- **Problem description**
Once you find the line containing "[Visit our fatsoma page] (1211, 38)" in the data below, copy it and each following line exactly, up to and including the line containing "Instagram (555, 1357)", and nothing else.

________

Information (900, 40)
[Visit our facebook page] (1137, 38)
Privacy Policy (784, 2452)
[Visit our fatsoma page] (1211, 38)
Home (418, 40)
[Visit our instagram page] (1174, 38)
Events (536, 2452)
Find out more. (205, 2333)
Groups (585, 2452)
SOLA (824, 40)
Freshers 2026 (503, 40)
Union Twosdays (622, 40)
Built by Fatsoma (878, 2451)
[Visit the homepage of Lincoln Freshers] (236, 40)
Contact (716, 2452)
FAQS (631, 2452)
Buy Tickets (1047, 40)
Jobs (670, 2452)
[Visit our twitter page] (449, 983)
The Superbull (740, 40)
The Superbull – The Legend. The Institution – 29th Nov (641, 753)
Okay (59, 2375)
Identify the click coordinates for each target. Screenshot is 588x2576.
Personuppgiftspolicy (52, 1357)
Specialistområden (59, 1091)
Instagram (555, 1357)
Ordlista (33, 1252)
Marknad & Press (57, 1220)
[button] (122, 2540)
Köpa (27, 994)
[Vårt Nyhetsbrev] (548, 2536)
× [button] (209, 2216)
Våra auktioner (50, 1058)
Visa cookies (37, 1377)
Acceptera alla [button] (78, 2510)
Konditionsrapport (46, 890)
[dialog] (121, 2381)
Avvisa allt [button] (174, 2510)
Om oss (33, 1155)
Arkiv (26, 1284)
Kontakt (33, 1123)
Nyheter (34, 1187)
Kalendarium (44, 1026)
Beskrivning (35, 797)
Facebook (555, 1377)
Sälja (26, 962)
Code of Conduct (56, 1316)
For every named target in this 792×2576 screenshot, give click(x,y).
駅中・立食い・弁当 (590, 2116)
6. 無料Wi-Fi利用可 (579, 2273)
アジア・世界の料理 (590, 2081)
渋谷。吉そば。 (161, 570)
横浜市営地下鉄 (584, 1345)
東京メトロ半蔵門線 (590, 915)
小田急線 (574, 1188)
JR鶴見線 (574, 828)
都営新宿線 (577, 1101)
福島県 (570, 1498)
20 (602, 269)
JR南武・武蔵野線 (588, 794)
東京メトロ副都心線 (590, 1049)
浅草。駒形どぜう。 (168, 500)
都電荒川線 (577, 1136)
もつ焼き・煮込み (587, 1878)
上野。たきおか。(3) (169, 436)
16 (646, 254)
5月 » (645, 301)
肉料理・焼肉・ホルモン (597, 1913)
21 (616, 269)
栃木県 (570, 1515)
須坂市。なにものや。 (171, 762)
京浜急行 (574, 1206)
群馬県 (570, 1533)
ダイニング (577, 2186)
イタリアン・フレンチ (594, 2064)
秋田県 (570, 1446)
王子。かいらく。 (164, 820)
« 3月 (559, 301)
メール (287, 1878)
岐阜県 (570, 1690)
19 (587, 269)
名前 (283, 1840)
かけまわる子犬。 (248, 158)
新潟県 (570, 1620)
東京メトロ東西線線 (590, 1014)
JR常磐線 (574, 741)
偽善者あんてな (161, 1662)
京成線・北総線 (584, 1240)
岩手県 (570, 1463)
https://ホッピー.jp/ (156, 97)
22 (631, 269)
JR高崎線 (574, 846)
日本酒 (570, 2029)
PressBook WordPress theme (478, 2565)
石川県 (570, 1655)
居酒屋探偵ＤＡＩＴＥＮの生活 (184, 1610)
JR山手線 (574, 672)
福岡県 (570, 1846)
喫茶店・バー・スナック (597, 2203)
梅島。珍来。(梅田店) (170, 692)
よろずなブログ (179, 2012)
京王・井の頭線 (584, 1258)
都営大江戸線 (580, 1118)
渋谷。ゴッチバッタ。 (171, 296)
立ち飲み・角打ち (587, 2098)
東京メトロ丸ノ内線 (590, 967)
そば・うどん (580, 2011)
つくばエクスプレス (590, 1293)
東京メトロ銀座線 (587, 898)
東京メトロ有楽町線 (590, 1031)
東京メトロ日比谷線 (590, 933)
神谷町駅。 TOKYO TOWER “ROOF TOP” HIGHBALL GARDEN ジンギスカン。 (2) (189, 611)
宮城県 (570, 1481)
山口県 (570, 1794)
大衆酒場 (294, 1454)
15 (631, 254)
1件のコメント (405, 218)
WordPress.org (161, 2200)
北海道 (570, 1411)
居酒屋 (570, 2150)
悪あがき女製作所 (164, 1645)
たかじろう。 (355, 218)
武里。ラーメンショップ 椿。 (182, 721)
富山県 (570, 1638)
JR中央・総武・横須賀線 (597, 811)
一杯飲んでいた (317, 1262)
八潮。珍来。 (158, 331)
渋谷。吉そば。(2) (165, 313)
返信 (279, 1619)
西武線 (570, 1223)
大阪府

________

- **Answer area**
[Visit our fatsoma page] (1211, 38)
Home (418, 40)
[Visit our instagram page] (1174, 38)
Events (536, 2452)
Find out more. (205, 2333)
Groups (585, 2452)
SOLA (824, 40)
Freshers 2026 (503, 40)
Union Twosdays (622, 40)
Built by Fatsoma (878, 2451)
[Visit the homepage of Lincoln Freshers] (236, 40)
Contact (716, 2452)
FAQS (631, 2452)
Buy Tickets (1047, 40)
Jobs (670, 2452)
[Visit our twitter page] (449, 983)
The Superbull (740, 40)
The Superbull – The Legend. The Institution – 29th Nov (641, 753)
Okay (59, 2375)
Identify the click coordinates for each target. Screenshot is 588x2576.
Personuppgiftspolicy (52, 1357)
Specialistområden (59, 1091)
Instagram (555, 1357)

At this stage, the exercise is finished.